On obtient ainsi un score d'attachement au quartier, et donc un nouvel espace d'échantillonnage qui est l'ensemble des nombres {6, 7, ..., 30} (cf. Score psychométrique).

Note. Rioux et Mokounkolo utilisent ce qu'on appelle des "scores factoriels", qui sont des nombres issus d'opérations arithmétiques complexes, dont la spécification repose sur les données d'un échantillon.

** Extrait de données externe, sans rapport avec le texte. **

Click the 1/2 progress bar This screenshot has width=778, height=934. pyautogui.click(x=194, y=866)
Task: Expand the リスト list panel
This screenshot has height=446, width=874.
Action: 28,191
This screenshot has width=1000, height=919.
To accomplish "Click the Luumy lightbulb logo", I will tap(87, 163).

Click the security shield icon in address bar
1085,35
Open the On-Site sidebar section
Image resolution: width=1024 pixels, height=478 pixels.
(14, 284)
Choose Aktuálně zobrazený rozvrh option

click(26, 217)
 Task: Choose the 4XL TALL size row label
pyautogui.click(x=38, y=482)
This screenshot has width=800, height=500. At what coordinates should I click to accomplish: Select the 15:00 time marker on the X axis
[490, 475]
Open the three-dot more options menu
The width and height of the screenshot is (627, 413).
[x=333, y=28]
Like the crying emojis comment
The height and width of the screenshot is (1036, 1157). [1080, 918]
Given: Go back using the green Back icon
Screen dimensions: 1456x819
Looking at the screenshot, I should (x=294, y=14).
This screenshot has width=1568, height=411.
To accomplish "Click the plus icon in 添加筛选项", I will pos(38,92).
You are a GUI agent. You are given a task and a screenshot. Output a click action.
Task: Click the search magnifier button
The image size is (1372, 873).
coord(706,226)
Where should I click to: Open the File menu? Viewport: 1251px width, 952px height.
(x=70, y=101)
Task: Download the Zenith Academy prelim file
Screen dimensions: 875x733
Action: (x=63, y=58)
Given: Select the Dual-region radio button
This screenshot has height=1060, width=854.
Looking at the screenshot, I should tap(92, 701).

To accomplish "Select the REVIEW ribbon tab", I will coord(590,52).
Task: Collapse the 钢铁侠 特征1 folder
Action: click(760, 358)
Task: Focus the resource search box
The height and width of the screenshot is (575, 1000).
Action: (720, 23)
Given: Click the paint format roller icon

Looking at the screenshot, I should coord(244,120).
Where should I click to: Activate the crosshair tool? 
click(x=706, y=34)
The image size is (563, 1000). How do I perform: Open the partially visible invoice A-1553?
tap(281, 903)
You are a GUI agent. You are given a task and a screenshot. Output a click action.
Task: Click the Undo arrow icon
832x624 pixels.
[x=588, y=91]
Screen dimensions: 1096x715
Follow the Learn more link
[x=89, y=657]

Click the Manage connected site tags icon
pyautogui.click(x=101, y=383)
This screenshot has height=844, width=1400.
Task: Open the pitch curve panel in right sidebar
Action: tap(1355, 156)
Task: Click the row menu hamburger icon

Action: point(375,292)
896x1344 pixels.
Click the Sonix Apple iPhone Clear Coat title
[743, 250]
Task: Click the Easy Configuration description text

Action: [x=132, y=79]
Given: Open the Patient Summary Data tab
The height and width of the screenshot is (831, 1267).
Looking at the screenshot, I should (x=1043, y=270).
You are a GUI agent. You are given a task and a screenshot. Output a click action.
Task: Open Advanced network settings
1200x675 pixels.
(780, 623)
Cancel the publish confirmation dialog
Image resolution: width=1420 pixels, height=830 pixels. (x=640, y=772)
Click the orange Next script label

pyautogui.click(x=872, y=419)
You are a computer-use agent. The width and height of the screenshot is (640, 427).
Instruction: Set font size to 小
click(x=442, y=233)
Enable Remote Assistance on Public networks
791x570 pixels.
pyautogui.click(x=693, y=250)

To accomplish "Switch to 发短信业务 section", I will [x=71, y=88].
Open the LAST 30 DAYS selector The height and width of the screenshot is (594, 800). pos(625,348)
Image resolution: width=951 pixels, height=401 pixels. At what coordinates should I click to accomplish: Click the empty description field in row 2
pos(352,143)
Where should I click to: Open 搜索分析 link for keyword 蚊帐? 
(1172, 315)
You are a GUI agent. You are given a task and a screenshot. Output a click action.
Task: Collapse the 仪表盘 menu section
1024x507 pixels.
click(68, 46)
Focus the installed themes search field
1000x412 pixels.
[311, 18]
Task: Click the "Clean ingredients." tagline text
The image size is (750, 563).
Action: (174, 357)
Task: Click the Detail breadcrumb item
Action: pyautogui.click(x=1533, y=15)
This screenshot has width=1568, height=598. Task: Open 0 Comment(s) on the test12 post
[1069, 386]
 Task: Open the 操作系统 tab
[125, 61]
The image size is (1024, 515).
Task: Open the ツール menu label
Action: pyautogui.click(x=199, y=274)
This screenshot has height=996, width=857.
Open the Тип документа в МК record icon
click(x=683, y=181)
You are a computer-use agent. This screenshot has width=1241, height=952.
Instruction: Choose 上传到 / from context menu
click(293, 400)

Mais ces calculs ne modifient pas le caractère logiquement frauduleux du mesurage parce qu'ils reposent sur l'additivité des nombres qui codent les réponses aux questions des items, quand bien même personne ne sait ce que signifie l'addition des degrés de réponse constituant les échelles de réponse (pas du tout d'accord + tout à fait d'accord = ?).

Grâce à ce procédé symbolique, il est possible de sonder le type qui nous intéresse, par exemple "les jeunes filles", en interrogeant par exemple 200 jeunes filles satisfaisant ce qu'on appelle des critères d'inclusion (par exemple, avoir entre 12 et 25 ans). Concrètement parlant, un type comme "les jeunes filles" est un type trop vague, parce qu'il faut exclure les jeunes filles chinoises par exemple.

Ainsi équipé, le chercheur peut comparer le mode d'un échantillon de manifestations du type "les jeunes filles" au mode d'un échantillon de manifestations du type "les jeunes garçons". Ces deux modes servent de mesures de l'intensité de l'attachement au quartier des deux types, sachant que l'erreur d'échantillonnage empêche d'être tout à fait sûr que le résultat de la comparaison, par exemple, le fait que le premier mode soit supérieur au second, sera reproductible si on utilise deux autres échantillons.